**PROBLEM DETAILS**
The entries below should be written out again exactly as they stand.

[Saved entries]
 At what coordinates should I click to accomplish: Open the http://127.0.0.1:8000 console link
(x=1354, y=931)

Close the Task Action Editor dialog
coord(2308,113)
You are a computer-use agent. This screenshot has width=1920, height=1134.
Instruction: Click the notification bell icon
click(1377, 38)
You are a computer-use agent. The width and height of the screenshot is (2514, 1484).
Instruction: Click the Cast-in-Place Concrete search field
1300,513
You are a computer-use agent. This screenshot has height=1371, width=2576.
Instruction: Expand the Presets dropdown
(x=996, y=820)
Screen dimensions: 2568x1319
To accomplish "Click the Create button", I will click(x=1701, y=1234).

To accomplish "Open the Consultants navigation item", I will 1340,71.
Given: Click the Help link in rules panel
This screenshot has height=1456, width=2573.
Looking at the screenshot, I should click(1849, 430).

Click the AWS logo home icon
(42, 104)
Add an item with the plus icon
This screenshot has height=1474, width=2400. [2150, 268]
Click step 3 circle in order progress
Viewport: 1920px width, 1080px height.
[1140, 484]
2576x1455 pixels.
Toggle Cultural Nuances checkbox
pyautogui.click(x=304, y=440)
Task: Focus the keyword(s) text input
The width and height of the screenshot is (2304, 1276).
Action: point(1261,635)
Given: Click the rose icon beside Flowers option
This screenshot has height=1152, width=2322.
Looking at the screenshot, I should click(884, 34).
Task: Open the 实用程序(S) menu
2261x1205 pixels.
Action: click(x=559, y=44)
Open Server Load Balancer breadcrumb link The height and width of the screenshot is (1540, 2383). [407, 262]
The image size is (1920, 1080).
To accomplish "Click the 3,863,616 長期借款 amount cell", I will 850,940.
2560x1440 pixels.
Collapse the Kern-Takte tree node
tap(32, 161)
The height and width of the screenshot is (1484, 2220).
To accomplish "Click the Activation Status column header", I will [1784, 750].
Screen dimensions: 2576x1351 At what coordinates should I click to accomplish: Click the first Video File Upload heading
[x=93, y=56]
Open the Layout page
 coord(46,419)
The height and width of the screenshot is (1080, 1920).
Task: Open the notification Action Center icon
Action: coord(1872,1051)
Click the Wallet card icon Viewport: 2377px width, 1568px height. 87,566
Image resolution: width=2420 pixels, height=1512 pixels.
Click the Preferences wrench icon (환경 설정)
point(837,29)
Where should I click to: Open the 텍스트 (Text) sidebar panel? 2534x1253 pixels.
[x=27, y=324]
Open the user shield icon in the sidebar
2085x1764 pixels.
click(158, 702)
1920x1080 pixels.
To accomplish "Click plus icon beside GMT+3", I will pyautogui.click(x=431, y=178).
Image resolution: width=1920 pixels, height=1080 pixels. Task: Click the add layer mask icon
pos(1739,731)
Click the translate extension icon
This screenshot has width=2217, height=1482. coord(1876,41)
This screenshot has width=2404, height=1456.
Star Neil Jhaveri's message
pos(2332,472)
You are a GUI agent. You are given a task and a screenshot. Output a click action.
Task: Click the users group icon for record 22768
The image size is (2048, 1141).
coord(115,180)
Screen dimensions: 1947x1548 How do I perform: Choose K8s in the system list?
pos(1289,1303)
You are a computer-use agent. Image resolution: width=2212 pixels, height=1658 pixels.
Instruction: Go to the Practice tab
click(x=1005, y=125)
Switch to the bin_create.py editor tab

**ANSWER FOR THE TASK**
 At what coordinates should I click to accomplish: Open the http://127.0.0.1:8000 console link
(x=1354, y=931)

Close the Task Action Editor dialog
coord(2308,113)
You are a computer-use agent. This screenshot has width=1920, height=1134.
Instruction: Click the notification bell icon
click(1377, 38)
You are a computer-use agent. The width and height of the screenshot is (2514, 1484).
Instruction: Click the Cast-in-Place Concrete search field
1300,513
You are a computer-use agent. This screenshot has height=1371, width=2576.
Instruction: Expand the Presets dropdown
(x=996, y=820)
Screen dimensions: 2568x1319
To accomplish "Click the Create button", I will click(x=1701, y=1234).

To accomplish "Open the Consultants navigation item", I will 1340,71.
Given: Click the Help link in rules panel
This screenshot has height=1456, width=2573.
Looking at the screenshot, I should click(1849, 430).

Click the AWS logo home icon
(42, 104)
Add an item with the plus icon
This screenshot has height=1474, width=2400. [2150, 268]
Click step 3 circle in order progress
Viewport: 1920px width, 1080px height.
[1140, 484]
2576x1455 pixels.
Toggle Cultural Nuances checkbox
pyautogui.click(x=304, y=440)
Task: Focus the keyword(s) text input
The width and height of the screenshot is (2304, 1276).
Action: point(1261,635)
Given: Click the rose icon beside Flowers option
This screenshot has height=1152, width=2322.
Looking at the screenshot, I should click(884, 34).
Task: Open the 实用程序(S) menu
2261x1205 pixels.
Action: click(x=559, y=44)
Open Server Load Balancer breadcrumb link The height and width of the screenshot is (1540, 2383). [407, 262]
The image size is (1920, 1080).
To accomplish "Click the 3,863,616 長期借款 amount cell", I will 850,940.
2560x1440 pixels.
Collapse the Kern-Takte tree node
tap(32, 161)
The height and width of the screenshot is (1484, 2220).
To accomplish "Click the Activation Status column header", I will [1784, 750].
Screen dimensions: 2576x1351 At what coordinates should I click to accomplish: Click the first Video File Upload heading
[x=93, y=56]
Open the Layout page
 coord(46,419)
The height and width of the screenshot is (1080, 1920).
Task: Open the notification Action Center icon
Action: coord(1872,1051)
Click the Wallet card icon Viewport: 2377px width, 1568px height. 87,566
Image resolution: width=2420 pixels, height=1512 pixels.
Click the Preferences wrench icon (환경 설정)
point(837,29)
Where should I click to: Open the 텍스트 (Text) sidebar panel? 2534x1253 pixels.
[x=27, y=324]
Open the user shield icon in the sidebar
2085x1764 pixels.
click(158, 702)
1920x1080 pixels.
To accomplish "Click plus icon beside GMT+3", I will pyautogui.click(x=431, y=178).
Image resolution: width=1920 pixels, height=1080 pixels. Task: Click the add layer mask icon
pos(1739,731)
Click the translate extension icon
This screenshot has width=2217, height=1482. coord(1876,41)
This screenshot has width=2404, height=1456.
Star Neil Jhaveri's message
pos(2332,472)
You are a GUI agent. You are given a task and a screenshot. Output a click action.
Task: Click the users group icon for record 22768
The image size is (2048, 1141).
coord(115,180)
Screen dimensions: 1947x1548 How do I perform: Choose K8s in the system list?
pos(1289,1303)
You are a computer-use agent. Image resolution: width=2212 pixels, height=1658 pixels.
Instruction: Go to the Practice tab
click(x=1005, y=125)
Switch to the bin_create.py editor tab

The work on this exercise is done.